Posts Tagged UTF8
Recently I did some data movement between Teradata and HDFS, and felt it might be worth posting some insight about how to deal with Unicode in Teradata. For folks who only deal with ASCII strings, you can skip the whole post now 🙂
[Error 3577] [SQLState HY000] Row size or Sort Key size overflow.
When come to the topic of Unicode in Teradata, the above error is an inevitable subject. DBA might tell you that your row is bigger than 64K bytes. But that’s normally not the case. If the table contains quite some VARCHAR/CHAR(n) columns, here is how Teradata estimate the column size regardless if CHARACTER SET Latin or Unicode is specified in the table DDL :
|Session CHARSET =||Estimated Column Size in Bytes for VARCHR(n)/CHAR(n)|
|Latin / ASCII||n x 1|
|UTF8||n x 3|
|UTF16||n x 2|
Then Teradata add the other columns byte size together to determine the row size used in the BTEQ/JDBC/ODBC/TPT/FEXP parcels. Even if the row is actually stored on the disk properly within the 64K limit, you still can’t retrieve it if the estimated row size is beyond 64K. This is quite annoying sometimes, because you can store the data but you can’t access it smoothly.
DBA might advise you to shrink the n in VARCHAR(n) or even vertically split the table into 2. But let’s try the following workaround before you restructure your table.
Set Session CharSet to ASCII
This will probably immediately resolve the row size overflow error. But all your French/Spanish/ Chinese/Japanese/Arabic characters will show up as “?”. This is not good!
Set Session CharSet to UTF16
Normally, people think UTF16 will require more space both on disk and over the network protocol, so UTF8 is always the best choice. But in Teradata’s case:
- Unicode strings are stored as UTF16 on disk anyway.
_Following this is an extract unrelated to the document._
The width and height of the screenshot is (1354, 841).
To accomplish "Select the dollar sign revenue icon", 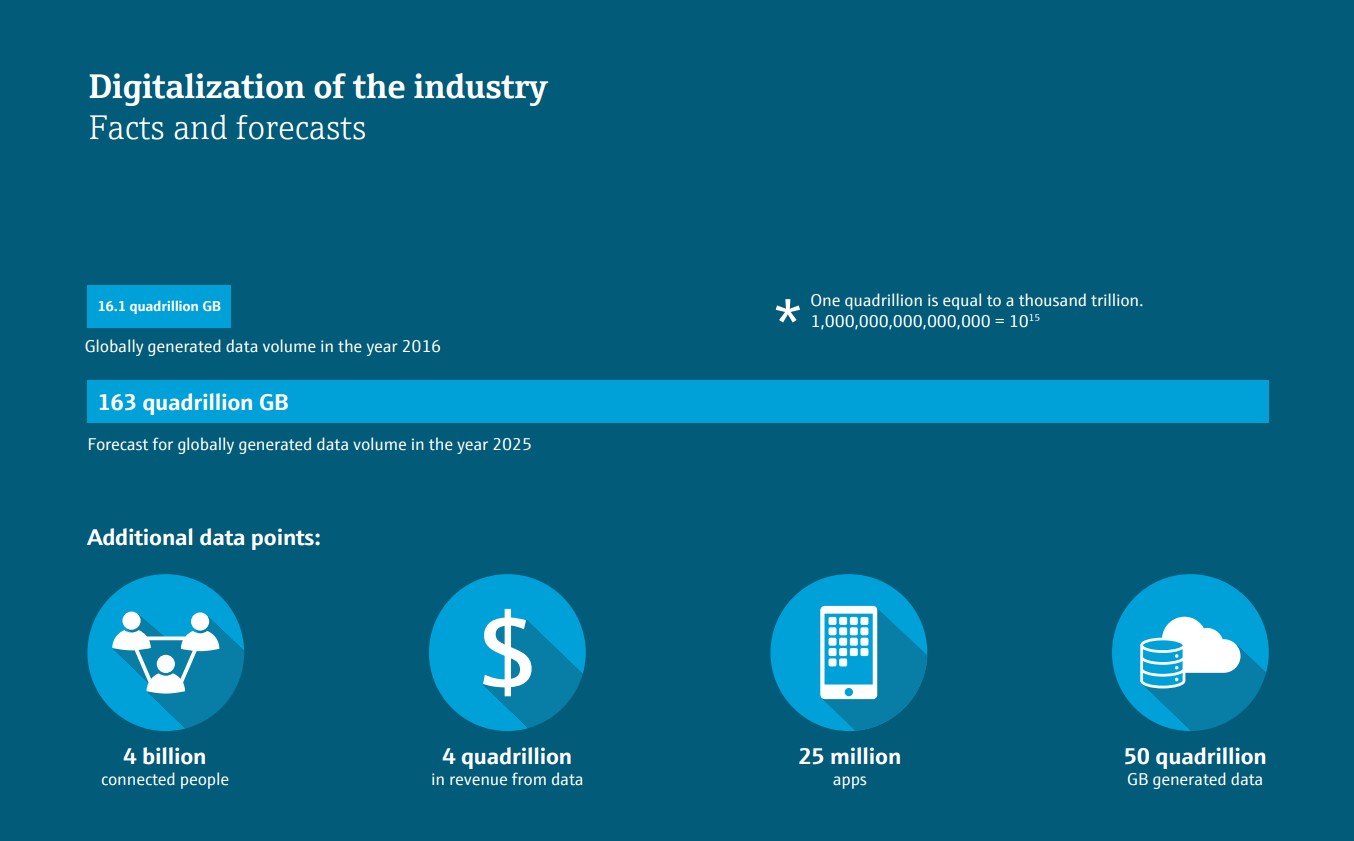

Yes, space is wasted; that’s why there is an algorithm compression function to just compress UTF16 to UTF8 in version 13. Only version 14 can store UTF8 on disk.
- The Row Size estimation is 33% smaller in UTF16 mode than in UTF8 mode for VARCHAR/CHAR/CLOB columns.
- UTF16 mode will require more bytes over network transportation than UTF8
- UTF16 mode will occupy more disk space if you export the query output to a file (binary or vartext)
- but when UTF8 mode bombs, UTF16 may let your queries go through and display the proper characters in your SQL client or BI client
Therefore, UTF16 might be a better default choice for the follow clients:
- ODBC for SQL Assistant, Cognos, MicroStrategy, etc.
- JDBC for AquaData Studio, SQuirreL SQL Client, etc.
- CLIv2 for BTEQ -c utf16 -e utf8
For ETL tools, UTF16 provides better tolerance than UTF8 when non-BMP characters are encountered.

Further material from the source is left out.